:: WHAT IS EXPECTED ::
Please answer from the health plan terms excerpt: what range of percentages can coinsurance fees cover?

━━ PAGE EXCERPT

Copayments: These are out-of-pocket expenses charged as a flat fee for a particular service—for example, a $30 copayment when you visit an in-network specialist. There can be prescription copayments as well as copayments for medical care from a physician or other provider.
Coinsurance: This is another out-of-pocket cost, charged as a percentage of a service. Fees can range from 5 percent to as high as 50 or 60 percent of the charge. For most plans that charge a coinsurance fee, the percentage is significantly lower if you use a network provider.
Catastrophic Limits: This is the maximum out-of-pocket expense you will be responsible for paying. The amount will generally be higher for non-network care. Some plans only apply catastrophic protection limits to in-network care. Be aware that this cap may not apply to all of your medical expenses. For example, prescription copayments and coinsurance may not be included.
Health Fund: Sometimes referred to as a medical fund, Medicare reimbursement account (in the case of Blue Cross Blue Shield Basic), premium pass-through or premium reimbursement. These are usually part of consumer-driven health plans, which involve higher deductibles. These can be offset by money contributed to a fund you can use to offset out-of-pocket expenses. Money in the fund may or may not carry over to the next year or be portable when changing health plans.

━━━━
━━ SOURCE DATA

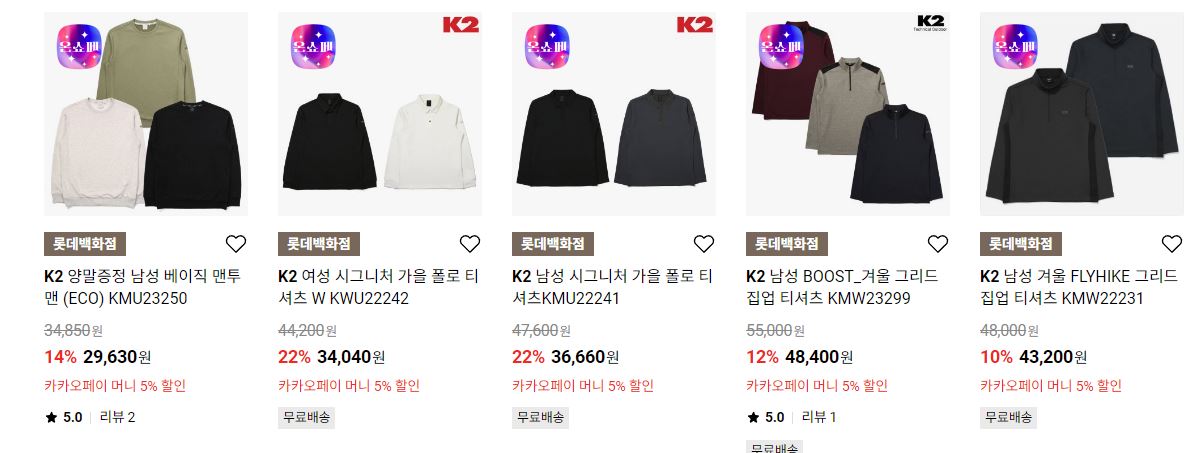Toggle wishlist heart for women's polo KWU22242
1197x453 pixels.
(469, 244)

━━━━

:: RESULT ::
From 5 percent to as high as 50 or 60 percent of the charge.